弁護士による成年後見

しばしば話題に上る成年後見制度は、文字通りに解釈すれば成人に達してなお基本的生活に支障がある人に、後見人を付けられる制度という事になりますが、必ずしも成人だけとは限りません。事例では中学生の青少年に後見人がついたケースもあります。もう少し詳しく言えば知的障害・精神障害・認知症などにより通常の判断が困難なゆえに、財産管理や公的な手続きなどを独自で行えない人に代わって、財産管理や諸手続代行などを行う支援者を指名して支援保護を受ける事を制定した制度です。

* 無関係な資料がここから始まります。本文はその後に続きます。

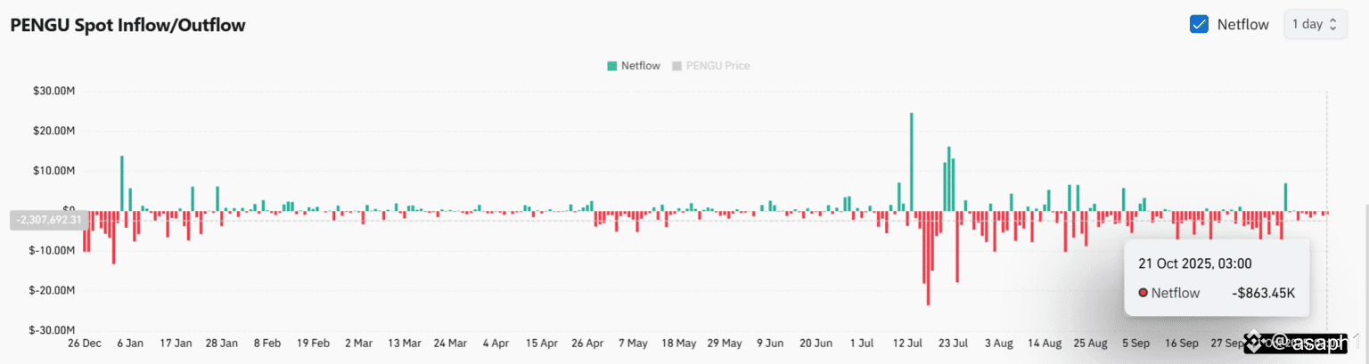The height and width of the screenshot is (364, 1369).
Task: Click the 26 Dec date label
Action: point(84,343)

握手親や兄弟に死に別れてまったく身寄りがなくなってしまったにも関わらず、財産管理や遺産分割協議あるいは基本的な契約手続きを行うのに、適切な判断ができなければ詐欺にあう危険や、生活上のあらゆる困難に遭遇する事が容易に想定できる場合に有利です。実際的に後見人は親兄弟でも友人や知人でも、親族以外の者であっても誰でも指名はできるのです。ただし最終的な決定権は裁判所にあり、裁判所がこの者なら信頼できる後見人になり得ると判断すれば辞令という形で、後見人が決定されますから必ずしも希望通りの人選になるとは限りません。

成年後見人は通常弁護士や行政書士など法律の専門家と言われる人を経由して本人もしくは親族が裁判所に申し立てをしますが、後見人として責任を果たせる該当者が誰もいないとなった場合は、相談先の弁護士を含む法律の専門家らが指名される事もあります。いずれにせよ後見人は印鑑や預金通帳、不動産、遺産など財産一切の管理や医療機関の利用全般に関する管理代行を半永続的に行う重要な役割があるゆえに、慎重に撰ぶ必要があります

弁護士はそうした成年後見人の申し立や保佐などを行います。